- Born: January 7, 1906 Armour, South Dakota, United States
- Died: April 15, 1996 (aged 90) Menlo Park, California, United States

= John C. Flanagan =

John Clemans Flanagan (January 7, 1906 - April 15, 1996) was a noted psychologist most known for developing the critical incident technique, which identifies and classifies behaviors associated with the success or failure of human activity. He was a pioneer of aviation psychology. During World War II Flanagan was commissioned by the U.S. Army Air Forces in 1941 to head an aviation psychology program that developed tests to help identify pilots suitable for combat missions.

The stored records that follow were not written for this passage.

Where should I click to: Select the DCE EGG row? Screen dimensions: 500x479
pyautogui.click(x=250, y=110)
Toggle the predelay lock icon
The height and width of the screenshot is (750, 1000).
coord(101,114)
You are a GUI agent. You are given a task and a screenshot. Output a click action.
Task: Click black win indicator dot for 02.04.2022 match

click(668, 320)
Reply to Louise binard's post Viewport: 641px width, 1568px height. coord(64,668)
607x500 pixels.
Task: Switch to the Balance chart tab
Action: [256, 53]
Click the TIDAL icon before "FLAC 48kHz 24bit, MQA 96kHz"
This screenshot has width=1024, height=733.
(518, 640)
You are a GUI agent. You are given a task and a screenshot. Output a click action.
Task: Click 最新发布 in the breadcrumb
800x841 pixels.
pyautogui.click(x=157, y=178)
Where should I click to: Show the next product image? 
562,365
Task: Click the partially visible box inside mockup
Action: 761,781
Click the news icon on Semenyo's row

Flanagan was born in Armour, South Dakota on January 7, 1906, and raised in Seattle, Washington. He died on April 15, 1996, at his home in Menlo Park, California. He graduated from the University of Washington in 1929, and was the starting quarterback on the football team his senior year. He received his doctorate from Harvard University in 1934.

In 1946, Flanagan founded the American Institutes for Research, a not-for-profit behavioral and social research organization that applied the critical incident technique to education and other fields.

In 1960 Flanagan initiated Project Talent, a massive survey of more than 400,000 high school students throughout the United States. To follow up on the needs revealed by Project Talent, Flanagan developed Project PLAN — Program for Learning in Accordance with Needs — an entire curriculum from grades one through twelve designed to meet the individual needs of all students. This was one of the earliest and most comprehensive individualized computer-assisted learning programs.

Among the honors Flanagan received were: Legion of Merit by the Army Air Corps; Raymond F. Longacre Award of the Aero-Medical Association, Edward Lee Thorndike Award of the APA Division of Educational Psychology, 1976 Distinguished Professional Contribution Award of APA, Phi Delta Kappa Award for Outstanding Contributions to Education, Development and Research, ETS Award for Distinguished Service to Measurement; Professional Practice Award of APA's Division of Industrial/Organizational Psychology.